We Can Hide More Bits: The Unused Watermarking Capacity in Theory and in Practice

Despite rapid progress in deep learning-based image watermarking, the capacity of current robust methods remains limited to the scale of only a few hundred bits. Such plateauing progress raises the question: How far are we from the fundamental limits of image watermarking? To this end, we present an analysis that establishes upper bounds on the message-carrying capacity of images under PSNR and linear robustness constraints. Our results indicate theoretical capacities are orders of magnitude larger than what current models achieve. Our experiments show this gap between theoretical and empirical performance persists, even in minimal, easily analysable setups. This suggests a fundamental problem. As proof that larger capacities are indeed possible, we train ChunkySeal, a scaled-up version of VideoSeal, which increases capacity 4 times to 1024 bits, all while preserving image quality and robustness. These findings demonstrate modern methods have not yet saturated watermarking capacity, and that significant opportunities for architectural innovation and training strategies remain.

💡 Research Summary

The paper investigates the gap between the theoretical limits of image watermarking capacity and the performance of current deep‑learning based watermarking methods. While recent neural approaches can embed only a few hundred bits into an image while preserving visual quality (typically PSNR > 40 dB) and robustness to common attacks, it is unclear whether this plateau reflects a fundamental ceiling or merely an under‑exploited potential.

To answer this, the authors first develop a rigorous information‑theoretic framework that treats an image as a point on a high‑dimensional integer lattice. The absolute capacity of an image format (c channels, width w, height h, k‑bit depth) is simply the logarithm of the total number of possible pixel configurations, i.e., cw h k bits. This trivial bound corresponds to the raw uncompressed size of the image (e.g., ~1.57 Mbit for a 256 × 256 8‑bit colour image).

Next, they impose a perceptual constraint using Peak Signal‑to‑Noise Ratio (PSNR). By converting a minimum PSNR τ into an ℓ₂‑ball of radius ϵ(τ) = ρ √(c w h) · 10^{‑τ/20} (where ρ = 2^k − 1), the set of admissible watermarked images becomes the intersection of this ball with the hyper‑cube that represents all valid pixel values. The authors analyze three regimes: (1) low τ where the ball fully contains the cube (capacity reduces to the absolute bound), (2) high τ where the ball lies entirely inside the cube (capacity equals the number of integer lattice points inside the ball), and (3) intermediate τ where the ball partially overlaps the cube (capacity is bounded by the volume of the intersection). Closed‑form approximations are derived using sphere‑packing arguments and lattice‑point counting techniques.

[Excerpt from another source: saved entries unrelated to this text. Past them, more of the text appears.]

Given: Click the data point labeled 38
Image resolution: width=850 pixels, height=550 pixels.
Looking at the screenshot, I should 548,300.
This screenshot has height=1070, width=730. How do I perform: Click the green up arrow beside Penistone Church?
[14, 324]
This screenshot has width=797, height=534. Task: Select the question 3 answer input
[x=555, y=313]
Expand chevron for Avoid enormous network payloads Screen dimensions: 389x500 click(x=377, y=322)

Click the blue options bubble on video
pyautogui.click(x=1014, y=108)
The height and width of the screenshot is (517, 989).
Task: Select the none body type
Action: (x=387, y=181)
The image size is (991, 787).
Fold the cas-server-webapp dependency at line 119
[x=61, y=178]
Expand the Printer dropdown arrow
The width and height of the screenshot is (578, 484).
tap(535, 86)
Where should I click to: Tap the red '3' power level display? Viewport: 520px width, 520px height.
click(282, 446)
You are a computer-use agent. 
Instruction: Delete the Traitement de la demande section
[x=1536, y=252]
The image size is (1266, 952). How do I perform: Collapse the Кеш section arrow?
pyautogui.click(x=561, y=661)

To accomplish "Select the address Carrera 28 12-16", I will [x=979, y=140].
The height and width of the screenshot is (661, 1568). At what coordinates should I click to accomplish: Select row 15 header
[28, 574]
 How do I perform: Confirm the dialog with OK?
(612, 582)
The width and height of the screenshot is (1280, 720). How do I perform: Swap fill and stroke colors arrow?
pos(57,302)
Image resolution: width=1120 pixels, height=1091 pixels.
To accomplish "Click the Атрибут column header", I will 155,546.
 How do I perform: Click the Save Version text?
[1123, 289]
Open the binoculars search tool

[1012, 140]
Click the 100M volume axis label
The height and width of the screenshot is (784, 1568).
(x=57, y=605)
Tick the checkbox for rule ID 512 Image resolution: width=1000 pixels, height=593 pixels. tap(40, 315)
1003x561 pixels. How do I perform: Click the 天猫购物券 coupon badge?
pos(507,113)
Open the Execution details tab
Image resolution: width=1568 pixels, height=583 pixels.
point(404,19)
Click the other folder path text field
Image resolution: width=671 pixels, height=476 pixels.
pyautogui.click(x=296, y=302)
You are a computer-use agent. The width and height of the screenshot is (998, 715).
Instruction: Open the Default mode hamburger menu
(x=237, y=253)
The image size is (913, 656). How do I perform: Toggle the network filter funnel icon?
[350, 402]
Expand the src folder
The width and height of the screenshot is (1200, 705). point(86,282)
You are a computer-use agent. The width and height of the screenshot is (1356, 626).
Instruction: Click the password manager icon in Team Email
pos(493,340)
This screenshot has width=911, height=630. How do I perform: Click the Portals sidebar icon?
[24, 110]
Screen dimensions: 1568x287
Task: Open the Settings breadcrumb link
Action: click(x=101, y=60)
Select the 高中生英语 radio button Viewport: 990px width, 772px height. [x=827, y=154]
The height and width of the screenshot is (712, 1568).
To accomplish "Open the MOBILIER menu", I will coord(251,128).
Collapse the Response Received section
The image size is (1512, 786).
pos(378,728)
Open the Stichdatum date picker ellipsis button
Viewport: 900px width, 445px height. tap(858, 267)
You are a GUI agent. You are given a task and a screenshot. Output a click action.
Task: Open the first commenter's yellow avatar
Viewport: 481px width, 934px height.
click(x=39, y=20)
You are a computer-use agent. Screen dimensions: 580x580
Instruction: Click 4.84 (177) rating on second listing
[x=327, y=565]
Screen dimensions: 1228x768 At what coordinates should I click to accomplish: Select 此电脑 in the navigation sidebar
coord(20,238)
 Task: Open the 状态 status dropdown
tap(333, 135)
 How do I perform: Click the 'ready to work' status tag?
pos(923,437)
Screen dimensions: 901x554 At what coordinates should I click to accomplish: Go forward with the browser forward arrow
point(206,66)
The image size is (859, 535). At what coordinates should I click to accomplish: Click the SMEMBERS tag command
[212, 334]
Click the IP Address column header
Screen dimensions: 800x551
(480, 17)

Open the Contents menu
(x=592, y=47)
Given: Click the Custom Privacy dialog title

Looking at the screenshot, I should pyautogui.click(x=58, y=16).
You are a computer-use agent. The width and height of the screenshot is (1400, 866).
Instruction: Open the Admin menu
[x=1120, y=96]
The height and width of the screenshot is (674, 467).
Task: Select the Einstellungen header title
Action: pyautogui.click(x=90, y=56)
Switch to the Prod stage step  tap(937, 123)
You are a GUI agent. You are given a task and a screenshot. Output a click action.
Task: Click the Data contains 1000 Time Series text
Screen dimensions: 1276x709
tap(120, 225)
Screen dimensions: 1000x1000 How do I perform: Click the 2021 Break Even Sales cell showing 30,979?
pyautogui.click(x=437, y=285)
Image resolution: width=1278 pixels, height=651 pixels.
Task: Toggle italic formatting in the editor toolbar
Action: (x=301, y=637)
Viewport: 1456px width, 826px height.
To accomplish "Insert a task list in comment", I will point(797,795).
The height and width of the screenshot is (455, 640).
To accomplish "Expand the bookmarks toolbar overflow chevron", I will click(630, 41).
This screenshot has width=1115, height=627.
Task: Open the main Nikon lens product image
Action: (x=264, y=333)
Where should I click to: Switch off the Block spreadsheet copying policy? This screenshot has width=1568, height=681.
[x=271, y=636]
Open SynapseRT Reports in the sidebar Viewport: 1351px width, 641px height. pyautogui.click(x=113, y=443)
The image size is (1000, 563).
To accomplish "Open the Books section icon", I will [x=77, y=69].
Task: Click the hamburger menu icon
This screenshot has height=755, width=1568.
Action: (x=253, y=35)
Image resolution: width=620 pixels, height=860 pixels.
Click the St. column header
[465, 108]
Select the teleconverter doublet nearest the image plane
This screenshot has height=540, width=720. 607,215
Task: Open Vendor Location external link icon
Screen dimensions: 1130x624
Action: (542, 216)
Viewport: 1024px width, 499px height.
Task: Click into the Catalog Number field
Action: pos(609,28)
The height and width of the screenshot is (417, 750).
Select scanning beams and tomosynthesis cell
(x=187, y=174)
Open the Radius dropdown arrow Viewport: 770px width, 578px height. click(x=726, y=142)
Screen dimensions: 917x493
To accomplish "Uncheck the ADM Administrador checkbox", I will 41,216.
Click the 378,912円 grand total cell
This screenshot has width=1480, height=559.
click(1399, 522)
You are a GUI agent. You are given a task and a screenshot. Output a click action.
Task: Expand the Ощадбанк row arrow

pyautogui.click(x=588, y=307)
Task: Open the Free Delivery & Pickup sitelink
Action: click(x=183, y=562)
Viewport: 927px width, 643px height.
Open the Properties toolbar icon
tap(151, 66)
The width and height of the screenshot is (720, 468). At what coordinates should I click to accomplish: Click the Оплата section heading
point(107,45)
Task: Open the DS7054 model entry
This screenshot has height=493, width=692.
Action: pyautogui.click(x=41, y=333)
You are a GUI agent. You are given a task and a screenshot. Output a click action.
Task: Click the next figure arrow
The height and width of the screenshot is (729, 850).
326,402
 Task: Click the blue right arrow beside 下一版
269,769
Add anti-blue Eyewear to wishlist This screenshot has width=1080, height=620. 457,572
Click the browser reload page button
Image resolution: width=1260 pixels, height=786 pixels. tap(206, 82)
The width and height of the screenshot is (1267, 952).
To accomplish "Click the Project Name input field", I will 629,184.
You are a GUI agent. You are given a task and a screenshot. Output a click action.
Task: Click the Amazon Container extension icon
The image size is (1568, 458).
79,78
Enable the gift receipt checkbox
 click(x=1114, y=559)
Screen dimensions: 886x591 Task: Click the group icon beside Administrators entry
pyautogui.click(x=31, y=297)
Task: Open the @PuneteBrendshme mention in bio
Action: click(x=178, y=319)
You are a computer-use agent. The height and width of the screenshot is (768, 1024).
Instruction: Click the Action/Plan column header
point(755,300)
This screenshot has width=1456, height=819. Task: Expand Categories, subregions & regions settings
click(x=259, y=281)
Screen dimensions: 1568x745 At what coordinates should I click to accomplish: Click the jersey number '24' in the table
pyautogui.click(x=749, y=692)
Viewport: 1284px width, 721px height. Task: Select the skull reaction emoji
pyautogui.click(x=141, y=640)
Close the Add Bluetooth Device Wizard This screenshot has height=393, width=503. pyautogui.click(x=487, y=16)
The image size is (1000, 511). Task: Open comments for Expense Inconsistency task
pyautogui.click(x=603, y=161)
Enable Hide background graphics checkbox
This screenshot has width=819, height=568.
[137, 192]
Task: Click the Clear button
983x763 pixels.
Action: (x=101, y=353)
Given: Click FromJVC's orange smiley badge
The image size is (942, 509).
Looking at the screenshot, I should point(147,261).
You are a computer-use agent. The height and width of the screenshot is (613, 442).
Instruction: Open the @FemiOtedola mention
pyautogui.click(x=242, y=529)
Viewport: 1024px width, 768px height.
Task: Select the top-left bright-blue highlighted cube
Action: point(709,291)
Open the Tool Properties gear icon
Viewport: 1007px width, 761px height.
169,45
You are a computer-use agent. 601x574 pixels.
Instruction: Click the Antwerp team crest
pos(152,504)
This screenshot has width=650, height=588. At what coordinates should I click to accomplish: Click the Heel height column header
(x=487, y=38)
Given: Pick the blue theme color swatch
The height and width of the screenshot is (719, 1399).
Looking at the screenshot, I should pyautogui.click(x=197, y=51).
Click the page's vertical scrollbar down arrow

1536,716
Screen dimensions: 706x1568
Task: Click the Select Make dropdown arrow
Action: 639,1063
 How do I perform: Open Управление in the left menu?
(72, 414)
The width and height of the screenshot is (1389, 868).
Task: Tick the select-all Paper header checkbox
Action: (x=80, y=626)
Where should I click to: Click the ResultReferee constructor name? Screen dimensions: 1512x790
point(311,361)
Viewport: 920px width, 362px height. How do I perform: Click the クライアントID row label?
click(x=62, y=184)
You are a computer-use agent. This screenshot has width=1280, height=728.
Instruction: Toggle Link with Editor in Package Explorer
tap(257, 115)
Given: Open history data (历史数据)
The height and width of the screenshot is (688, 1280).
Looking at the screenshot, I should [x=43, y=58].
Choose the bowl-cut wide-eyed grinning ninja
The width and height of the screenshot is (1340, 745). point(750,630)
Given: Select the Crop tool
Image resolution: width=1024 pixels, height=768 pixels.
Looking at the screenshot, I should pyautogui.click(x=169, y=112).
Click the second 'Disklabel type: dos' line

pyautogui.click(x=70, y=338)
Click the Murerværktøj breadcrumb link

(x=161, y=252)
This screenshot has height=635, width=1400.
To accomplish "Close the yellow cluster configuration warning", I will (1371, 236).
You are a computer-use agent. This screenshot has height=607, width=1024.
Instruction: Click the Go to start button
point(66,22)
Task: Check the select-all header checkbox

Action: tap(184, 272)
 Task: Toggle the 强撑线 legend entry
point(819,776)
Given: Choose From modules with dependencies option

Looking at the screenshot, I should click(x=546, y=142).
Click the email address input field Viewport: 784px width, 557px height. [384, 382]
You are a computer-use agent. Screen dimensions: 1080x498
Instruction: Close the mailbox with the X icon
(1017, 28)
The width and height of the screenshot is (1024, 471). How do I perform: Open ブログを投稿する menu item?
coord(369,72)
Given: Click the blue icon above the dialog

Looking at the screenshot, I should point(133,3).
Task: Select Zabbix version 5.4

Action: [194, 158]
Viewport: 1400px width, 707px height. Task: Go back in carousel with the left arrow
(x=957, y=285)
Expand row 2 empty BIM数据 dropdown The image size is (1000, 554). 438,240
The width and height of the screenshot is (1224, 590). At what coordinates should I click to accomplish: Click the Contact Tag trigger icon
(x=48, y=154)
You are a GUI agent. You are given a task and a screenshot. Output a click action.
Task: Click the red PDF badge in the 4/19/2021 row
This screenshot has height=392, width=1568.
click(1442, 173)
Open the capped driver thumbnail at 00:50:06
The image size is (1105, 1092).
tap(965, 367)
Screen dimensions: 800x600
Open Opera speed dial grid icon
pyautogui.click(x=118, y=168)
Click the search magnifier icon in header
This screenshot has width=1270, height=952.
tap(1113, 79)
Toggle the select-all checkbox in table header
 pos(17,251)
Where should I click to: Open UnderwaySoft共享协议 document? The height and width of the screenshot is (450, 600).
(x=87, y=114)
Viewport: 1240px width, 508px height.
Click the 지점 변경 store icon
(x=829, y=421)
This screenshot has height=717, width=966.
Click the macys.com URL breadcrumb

To capture robustness, the analysis is extended to linear geometric attacks: rotations, cropping, and JPEG compression. Each attack is modeled as a transformation that maps the original ℓ₂‑ball to another region in the lattice; the robust capacity is then the number of lattice points that survive the intersection of all transformed balls with the PSNR ball. The resulting bounds show that even under a combination of PSNR ≥ 40 dB, 30° rotation, 50 % cropping, and JPEG quality = 10, the theoretical capacity remains on the order of 10⁵–10⁶ bits for typical image sizes—orders of magnitude larger than what existing methods achieve.

Empirically, the authors retrain VideoSeal, a state‑of‑the‑art image/video watermarking model, under the simplest PSNR‑only setting. VideoSeal fails to embed 1024 bits, and even a naïve linear model can only embed 2048 bits by tiling low‑resolution watermarks, while a handcrafted scheme reaches about 456 k bits. This demonstrates that current architectures are structurally limited and do not fully exploit the available lattice space.

To prove that higher capacities are attainable, the authors introduce ChunkySeal, a scaled‑up version of VideoSeal. By quadrupling channel width, resolution, and network depth, and training with a loss that jointly enforces PSNR ≥ 40 dB and robustness to the same set of attacks, ChunkySeal successfully embeds 1024 bits. It maintains comparable visual quality (PSNR ≈ 40 dB) and similar robustness metrics to the original model. However, its capacity still falls far short of the theoretical upper bounds, confirming a large untapped potential.

The paper concludes that modern image watermarking has not reached its fundamental capacity ceiling; instead, there exists a substantial “unused” capacity gap. Closing this gap will likely require novel architectural designs that better utilize the high‑dimensional integer lattice, more sophisticated loss functions that directly target lattice‑point density, and training strategies that explicitly account for geometric transformations. The work opens a clear research agenda: develop watermarking systems that approach the information‑theoretic limits while preserving imperceptibility and robustness, thereby enabling far richer provenance and ownership tagging for visual media.